Searching the material below, find each line that includes the word "agent", and copy it.

**Task data**

##########

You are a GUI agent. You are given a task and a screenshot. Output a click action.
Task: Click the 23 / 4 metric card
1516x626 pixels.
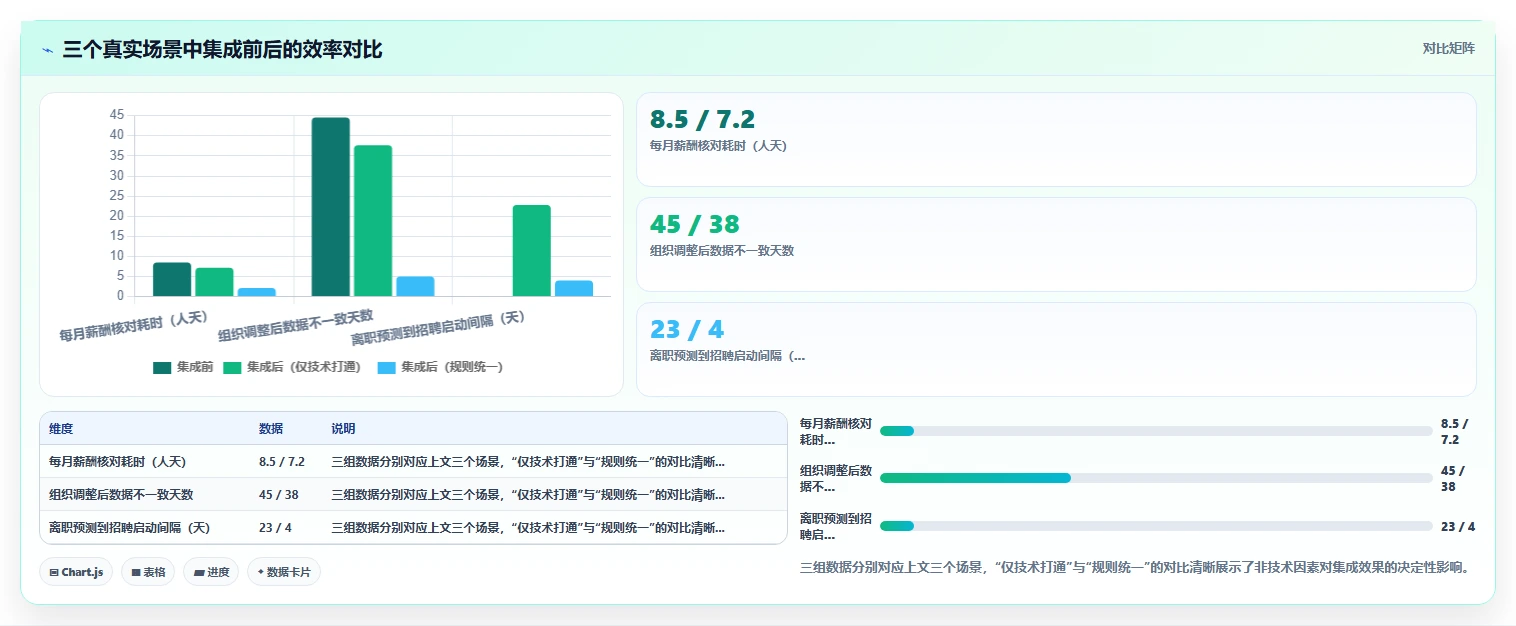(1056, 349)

##########

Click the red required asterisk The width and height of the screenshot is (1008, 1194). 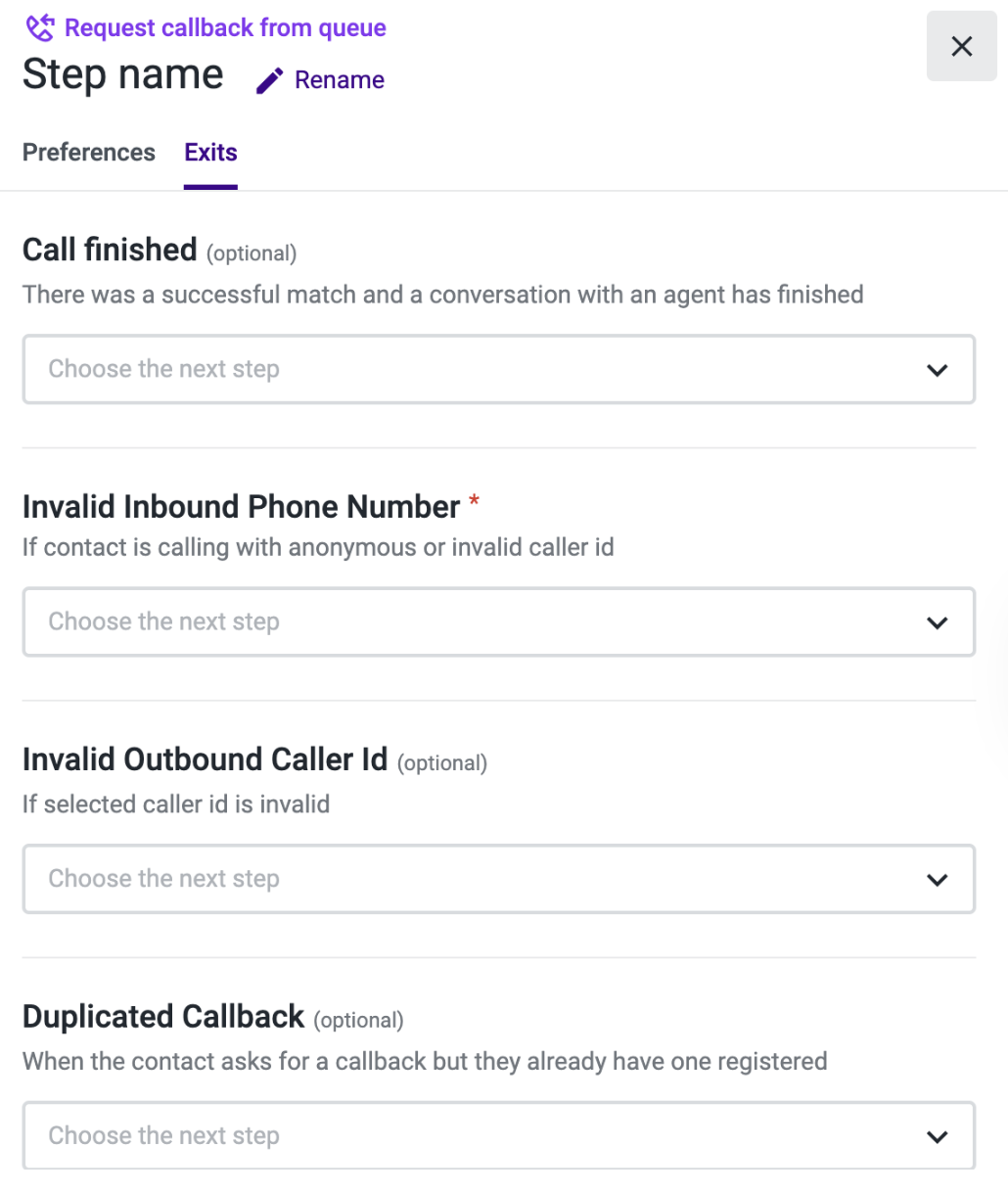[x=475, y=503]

##########

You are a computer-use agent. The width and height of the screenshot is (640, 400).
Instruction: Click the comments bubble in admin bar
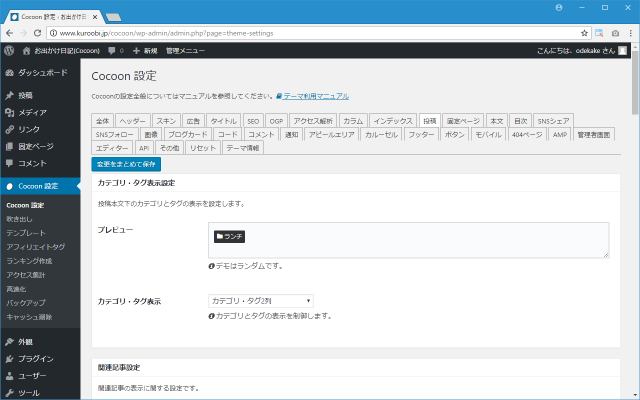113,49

##########

**Exercise output**
You are a GUI agent. You are given a task and a screenshot. Output a click action.
You are a computer-use agent. The width and height of the screenshot is (640, 400).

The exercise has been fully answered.